The research team selected 11 items from the item pool to compose the initial version of the scale: pain, nausea and vomiting, sleep quality, vitality, diet and drinking, defecation and urination, emotion and mood, self-care abilities, communication and learning capabilities, reintegration with family members, and reintegration into society. Subsequently, 32 experts were invited to participate in a Delphi consultation. The response rate of the experts in each round of consultations was 100%.

Results of the first round of consultation revealed discrepancies regarding the significance of five items: vitality, diet and drinking, urination and defecation, communication and learning, and nausea and vomiting (CV > 0.25), where less than 70% supported “diet and drinking” along with “communication and learning” (Table 1). After incorporating feedback from the first round of consultation, the CV values for importance scores decreased below 0.25 during the second round, while support rates exceeded 70%. The panel reached a consensus on the significance of all items (P < 0.001), and no further amendments were proposed.
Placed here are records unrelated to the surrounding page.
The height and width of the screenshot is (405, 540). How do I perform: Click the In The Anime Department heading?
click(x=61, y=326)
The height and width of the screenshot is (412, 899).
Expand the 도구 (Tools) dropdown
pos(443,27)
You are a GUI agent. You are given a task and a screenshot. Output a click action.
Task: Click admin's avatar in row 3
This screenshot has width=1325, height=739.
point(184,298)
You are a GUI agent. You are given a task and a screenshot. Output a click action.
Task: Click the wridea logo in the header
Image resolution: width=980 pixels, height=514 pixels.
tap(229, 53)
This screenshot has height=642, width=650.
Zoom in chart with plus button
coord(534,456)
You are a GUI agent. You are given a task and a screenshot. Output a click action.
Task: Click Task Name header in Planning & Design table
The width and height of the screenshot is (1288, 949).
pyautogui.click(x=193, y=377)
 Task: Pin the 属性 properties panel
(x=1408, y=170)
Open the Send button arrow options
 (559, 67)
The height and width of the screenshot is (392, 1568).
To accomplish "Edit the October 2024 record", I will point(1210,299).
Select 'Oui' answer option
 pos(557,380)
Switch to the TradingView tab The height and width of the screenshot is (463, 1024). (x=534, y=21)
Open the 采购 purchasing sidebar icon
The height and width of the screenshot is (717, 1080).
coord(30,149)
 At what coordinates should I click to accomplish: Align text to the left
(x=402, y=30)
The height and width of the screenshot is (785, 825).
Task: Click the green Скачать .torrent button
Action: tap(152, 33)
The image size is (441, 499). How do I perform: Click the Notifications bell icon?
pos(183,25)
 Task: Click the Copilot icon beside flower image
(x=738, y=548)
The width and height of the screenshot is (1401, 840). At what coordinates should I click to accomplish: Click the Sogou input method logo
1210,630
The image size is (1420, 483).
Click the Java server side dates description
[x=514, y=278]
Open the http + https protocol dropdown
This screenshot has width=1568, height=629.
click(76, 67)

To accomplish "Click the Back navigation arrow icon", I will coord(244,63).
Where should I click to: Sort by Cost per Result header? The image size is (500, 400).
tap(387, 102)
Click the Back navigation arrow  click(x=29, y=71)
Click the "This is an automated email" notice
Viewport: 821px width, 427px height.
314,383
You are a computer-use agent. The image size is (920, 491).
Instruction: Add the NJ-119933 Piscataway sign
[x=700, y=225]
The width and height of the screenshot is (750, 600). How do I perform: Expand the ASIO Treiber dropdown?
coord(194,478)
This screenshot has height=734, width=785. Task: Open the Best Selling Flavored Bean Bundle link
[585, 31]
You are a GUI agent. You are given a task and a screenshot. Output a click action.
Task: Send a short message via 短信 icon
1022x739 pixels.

Table 1 Results of Delphi Experts’ Consultation

The final PRSA content is presented in Table 2. Each item was scored by the numerical rating scale ranging from 0 to 100. During hospitalization, “family life” and “social life” were assigned a default value of 0. The total score of the scale was calculated as the sum of all items’ scores, with higher score indicating better recovery.

Table 2 Postoperative Recovery Scale for Adult (PRSA)

Validation Phase

A total of 180 patients were enrolled, with exclusion criteria applied to seven patients whose operations were temporarily canceled, three were lost to follow-up, and four could not complete the scale due to serious complications. Finally, the analysis was conducted on a cohort of 166 patients. The baseline characteristics of these patients were listed in Table 3.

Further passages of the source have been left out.